Hükmü, bir kısım davalılar temyiz etmiştir.
Paydaşlığın (ortaklığın) giderilmesi davaları, paylı mülkiyet veya elbirliği mülkiyetine konu taşınır veya taşınmaz mallarda paydaşlar (ortaklar) arasında mevcut birlikte mülkiyet ilişkisini sona erdirip ferdi mülkiyete geçmeyi sağlayan, iki taraflı, tarafları için benzer sonuçlar doğuran davalardır.

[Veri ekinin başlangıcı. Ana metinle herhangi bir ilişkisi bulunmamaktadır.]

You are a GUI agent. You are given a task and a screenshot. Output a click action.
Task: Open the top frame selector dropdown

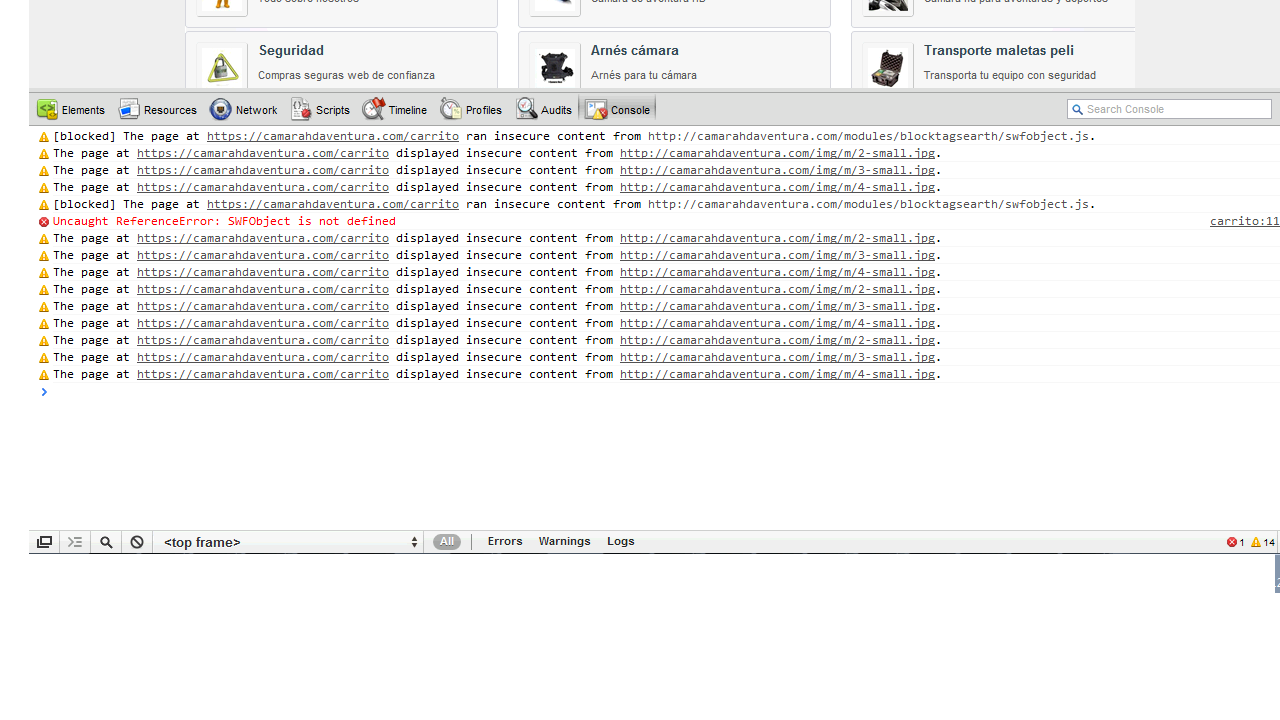(288, 542)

Paydaşlığın giderilmesi davasını paydaşlardan biri veya birkaçı diğer paydaşlara karşı açar. HMK’nın 27. maddesi uyarınca davada bütün paydaşların yer alması zorunludur. Paydaşlardan veya ortaklardan birinin ölümü halinde alınacak mirasçılık belgesine göre mirasçılarının davaya katılmaları sağlandıktan sonra işin esasının incelenmesi gerekir.
Somut olayda; dava konusu taşınmazın paydaşlarından F.. A..’a dava dilekçesi ve duruşma gününü bildirir davetiye “Kömürcükadı Köyü, Numara 36, Mustafakemalpaşa-Bursa” adresinde, aynı çatı altında oturan ve aynı zamanda bu davada davalı olan S.. A.. imzasına tebliğ edilmiştir.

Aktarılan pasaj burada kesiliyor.